— start of SOURCE EXTRACT —

“University is Not Seen as a Black Space”

By Dr Katelyn Barney

While the number of Aboriginal and Torres Strait Islander students studying at universities has increased significantly since the 1960s, Indigenous students are still grossly under-represented in Research Higher Degrees (RHDs). There is a need to build pathways for Indigenous students to consider RHDs as an option.

Universities Australia[1] reported that Indigenous students are only 1.1 per cent of all RHDs students. This is despite a relative increase in the Indigenous population to 2.4 per cent of the general population and an overall increase in Indigenous school participation.

Many Indigenous students view universities as places where only the elite are welcome. As one Indigenous PhD graduate noted in an interview with me, university is “not seen as a black space; it is seen as a largely white space. It’s not really for us. It’s for somebody else.”

How can this be changed? How can universities build mechanisms for culturally appropriate research supervision, Indigenous research methods, and culturally‐safe learning spaces? How can networking opportunities for Indigenous students undertaking RHDs be created?

It is of key importance that the tertiary sector develops a heightened awareness of Indigenous student participation in RHDs programs. It is also necessary to strengthen the network of stakeholders in higher education with a focus on addressing this issue.

Building the pipeline of Indigenous students into RHDs holds the possibility of a pathway to careers in academia for Indigenous people, which is critical to support access and success in higher education for future generations of Indigenous people.

While much of the existing work in this area focuses on explaining failure, Devlin[2] acknowledges that the focus should shift towards deepening our understanding of the factors that contribute to Indigenous student success. Finding out “what works” in successful pathways to RHDs for Indigenous students across a wide range of disciplines is necessary to address Indigenous student equity and Indigenous rights in higher education.

I became passionate about building pathways for Indigenous students to RHDs through my work in the Aboriginal and Torres Strait Islander Studies Unit at The University of Queensland (UQ). I am a non-Indigenous woman who grew up on Jagera and Turrball country in Brisbane, Queensland.

My interest in undertaking research with Indigenous people began in 2001 while undertaking an undergraduate course titled “Indigenous Australian Women’s Music and Dance”. During the course, Aboriginal and Torres Strait Islander women performed workshops in the classroom.

This was the first time I had participated in an Indigenous performance of any kind and it required me to move beyond the boundaries of what I knew and was familiar with. The course opened my eyes and ears to the exciting nature of Indigenous performance practices and also led me to begin thinking critically about the ethics of representing and working with Indigenous Australian performers, and my place in this discourse as a non-Indigenous woman.

I began my PhD research with Indigenous Australian women performers in 2002 and interviewed twenty Indigenous Australian women who perform contemporary music across Australia.

— end of SOURCE EXTRACT —
— start of THE RECORDS —

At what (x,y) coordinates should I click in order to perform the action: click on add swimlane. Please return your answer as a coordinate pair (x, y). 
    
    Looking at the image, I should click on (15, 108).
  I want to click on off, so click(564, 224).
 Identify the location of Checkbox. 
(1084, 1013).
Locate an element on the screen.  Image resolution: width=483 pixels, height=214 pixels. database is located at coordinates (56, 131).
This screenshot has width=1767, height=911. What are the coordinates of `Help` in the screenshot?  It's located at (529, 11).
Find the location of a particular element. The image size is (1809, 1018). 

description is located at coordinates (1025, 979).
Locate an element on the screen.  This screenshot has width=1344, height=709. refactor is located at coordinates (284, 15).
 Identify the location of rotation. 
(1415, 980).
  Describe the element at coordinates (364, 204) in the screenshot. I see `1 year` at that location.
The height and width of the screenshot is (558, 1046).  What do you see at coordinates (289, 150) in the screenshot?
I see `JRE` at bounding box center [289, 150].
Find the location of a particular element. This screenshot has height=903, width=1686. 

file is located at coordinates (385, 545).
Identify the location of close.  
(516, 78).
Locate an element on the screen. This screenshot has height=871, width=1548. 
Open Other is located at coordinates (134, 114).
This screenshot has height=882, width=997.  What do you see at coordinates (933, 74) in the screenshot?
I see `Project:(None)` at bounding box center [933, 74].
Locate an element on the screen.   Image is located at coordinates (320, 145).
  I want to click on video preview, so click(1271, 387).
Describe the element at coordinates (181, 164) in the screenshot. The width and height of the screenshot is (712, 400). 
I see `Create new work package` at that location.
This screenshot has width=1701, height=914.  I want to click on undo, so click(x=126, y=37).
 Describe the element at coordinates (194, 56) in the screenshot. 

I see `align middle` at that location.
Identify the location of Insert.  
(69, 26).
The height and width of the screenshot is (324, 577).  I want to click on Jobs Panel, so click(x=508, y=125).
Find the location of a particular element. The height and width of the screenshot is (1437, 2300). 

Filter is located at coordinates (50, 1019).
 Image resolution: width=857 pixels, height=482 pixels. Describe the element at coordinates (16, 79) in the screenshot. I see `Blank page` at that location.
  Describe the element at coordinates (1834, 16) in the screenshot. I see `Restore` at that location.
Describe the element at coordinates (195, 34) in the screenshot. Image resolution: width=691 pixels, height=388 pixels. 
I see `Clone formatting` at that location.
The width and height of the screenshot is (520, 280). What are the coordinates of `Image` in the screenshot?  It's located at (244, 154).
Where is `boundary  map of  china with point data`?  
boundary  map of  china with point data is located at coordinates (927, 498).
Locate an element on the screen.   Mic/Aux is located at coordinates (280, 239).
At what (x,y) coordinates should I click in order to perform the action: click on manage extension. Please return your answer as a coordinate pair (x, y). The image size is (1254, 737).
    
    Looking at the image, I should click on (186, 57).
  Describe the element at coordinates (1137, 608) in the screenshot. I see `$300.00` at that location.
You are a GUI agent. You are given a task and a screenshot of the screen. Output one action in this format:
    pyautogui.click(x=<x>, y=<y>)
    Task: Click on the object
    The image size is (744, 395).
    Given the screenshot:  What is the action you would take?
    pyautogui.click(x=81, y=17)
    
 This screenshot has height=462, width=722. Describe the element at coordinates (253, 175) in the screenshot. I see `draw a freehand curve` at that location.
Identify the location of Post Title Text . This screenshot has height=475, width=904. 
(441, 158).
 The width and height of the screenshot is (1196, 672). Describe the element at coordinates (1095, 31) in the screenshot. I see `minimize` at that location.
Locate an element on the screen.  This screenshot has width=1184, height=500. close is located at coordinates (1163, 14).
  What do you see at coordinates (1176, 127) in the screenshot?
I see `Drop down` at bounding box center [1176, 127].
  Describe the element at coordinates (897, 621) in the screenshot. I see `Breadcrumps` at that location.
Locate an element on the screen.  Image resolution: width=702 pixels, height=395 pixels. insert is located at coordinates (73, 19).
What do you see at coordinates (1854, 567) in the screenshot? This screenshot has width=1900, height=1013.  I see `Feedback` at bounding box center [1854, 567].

— end of THE RECORDS —

TO-DO LIST:
A. Among the entries, lay out as a Markdown table with the columns "Row" and "Line" the lines beginning at the one that contains "Describe the element at coordinates (194, 56)" and stopping after the one that contains "coordinates (927, 498).", numbering each row and omitting blank lines.
B. Proceed with the essay on Indigenous students in research higher degrees, continuing from its final sentence.

OUTPUTS:
A.
| Row | Line |
|---|---|
| 1 |  Describe the element at coordinates (194, 56) in the screenshot.  |
| 2 | I see `align middle` at that location. |
| 3 | Identify the location of Insert.   |
| 4 | (69, 26). |
| 5 | The height and width of the screenshot is (324, 577).  I want to click on Jobs Panel, so click(x=508, y=125). |
| 6 | Find the location of a particular element. The height and width of the screenshot is (1437, 2300).  |
| 7 | Filter is located at coordinates (50, 1019). |
| 8 |  Image resolution: width=857 pixels, height=482 pixels. Describe the element at coordinates (16, 79) in the screenshot. I see `Blank page` at that location. |
| 9 |   Describe the element at coordinates (1834, 16) in the screenshot. I see `Restore` at that location. |
| 10 | Describe the element at coordinates (195, 34) in the screenshot. Image resolution: width=691 pixels, height=388 pixels.  |
| 11 | I see `Clone formatting` at that location. |
| 12 | The width and height of the screenshot is (520, 280). What are the coordinates of `Image` in the screenshot?  It's located at (244, 154). |
| 13 | Where is `boundary  map of  china with point data`?   |
| 14 | boundary  map of  china with point data is located at coordinates (927, 498). |

B.
Since then, my research has sought to develop a collaborative framework and I have undertaken a number of collaborative projects with Indigenous researchers.

One of these projects was with Monique Proud, an Aboriginal researcher and student support officer. The project explored the experiences of Indigenous postgraduate students and considered how UQ could better support Indigenous postgraduate students.

In response to the voiced experiences of Indigenous postgraduate students, a website called the Postgraduate Meeting Place was developed and launched. It is designed to provide information for current and prospective Indigenous postgraduates and also assist Indigenous postgraduate students at UQ to network and meet.

It is important to note that there have been a number of other important initiatives undertaken at universities across Australia to support Indigenous students undertaking postgraduate study. The Queensland University of Technology, the University of Melbourne, Flinders University and the University of Sydney have each created support programs.

For example, the University of Melbourne’s Professional Certificate in Indigenous Research brings together Indigenous postgraduate students with their supervisors and senior Indigenous and non-Indigenous scholars from the Social Sciences.

The purpose of the Professional Certificate is to provide students with the knowledge, skills and mentoring to help them successfully complete their postgraduate degrees and further their careers. A number of participants have noted that initiatives like this are important to allow Indigenous postgraduate students to network and meet each other. One student noted:

I think things like summer schools are important like the summer school that Marcia Langton and others run at Melbourne Uni … I think that’s really important and there should be more of that kind of thing around the country. I think we should have more Indigenous researchers, student researcher gatherings … I think that’s important because student/peer support is really important.

Existing programs like these are useful but there are few that engage with and support undergraduate Indigenous students to transition into postgraduate study.

Working closely with an Aboriginal and Torres Strait Islander Advisory Group, I am involved in facilitating activities as part of a National Teaching Fellowship with the Office for Learning and Teaching, to assist in improving postgraduate enrolments of Indigenous Australians at universities.

We plan to run workshops for undergraduate Indigenous students across universities and relevant staff who work with undergraduate Indigenous students. These workshops will involve Indigenous RHDs graduates from a wide range of disciplines, sharing stories of their pathways and successful experiences of undertaking RHDs. The program will also include activities to build relationships between Indigenous undergraduate students and academic staff across the spectrum of disciplines.

A symposium on“Indigenous Student Pathways to Success in RHDs” will bring university stakeholders from around the country into conversation about strategies to support and build aspirations of Indigenous students in the transition from undergraduate to postgraduate study. Guidelines and resources to boost the capacity of universities will also be developed to support Indigenous students to transition from undergraduate to postgraduate study.

Listening to the experiences of Indigenous students illustrates that there are many complex issues faced by Indigenous students undertaking postgraduate study.

Social and cultural isolation are often experienced and it is important to find ways to provide students with opportunities to network. This is particularly important because Indigenous students can feel alienated both at university – as a result of not being aware of other Indigenous postgraduates in their school or faculty – and from their families because many are first generation university students.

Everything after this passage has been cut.